Re: Extending floating point precision

Yes, it certainly is possible and there are several well-known math packages

like Maple, Mathematica, (maybe Matlab as well) that will do

arbitrary-precision arithmetic in both fixed point and floating point.

Depending on which platform you are using, these programs will either use the

co-processor or do the floating point calculations entierly in software, or a

combination of both. About 10 years ago, you could buy an ISA card called the

"Dubner Cruncher" that would do arithmetic on huge numbers (2000 digits or

more) entirely in hardware. If you want source code for doing arbitrary

precision fixed point and floating math, I believe YACAS is fully open source

and it can do both.

--Tom.

Re: Extending floating point precision

Tom wrote:

That would certainly accomplish the task, but it wouldn't be the learning

experience I was seeking.

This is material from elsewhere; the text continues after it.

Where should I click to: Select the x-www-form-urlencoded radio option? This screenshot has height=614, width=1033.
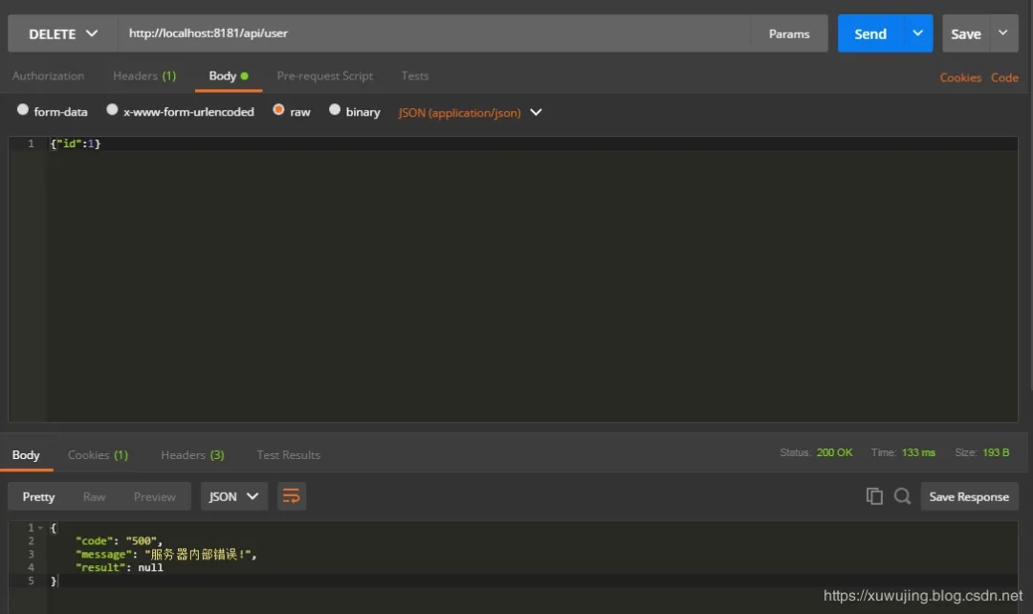113,111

I already have libraries with source and have

written my own routines using fixed point instructions; what I am trying

to do is to fix a hole in my knowledge - how to do it within the constraints

of using the operations in an FPU as my starting point. It's something

that I should already know, but I have a tendency to just use the FPU as

if it was a fast library call.

I am still working on building up 128 bit floating point routines out

of 64-bit or 80-bit floating point routines as opposed to integer math.

right now I am struggling with the fact that the most-significant part

mucks about with the lowest bit to make it normal or to round it, and

that hoses any hope of adding on a bunch of precision with the least-

significant part. I have just started on it though.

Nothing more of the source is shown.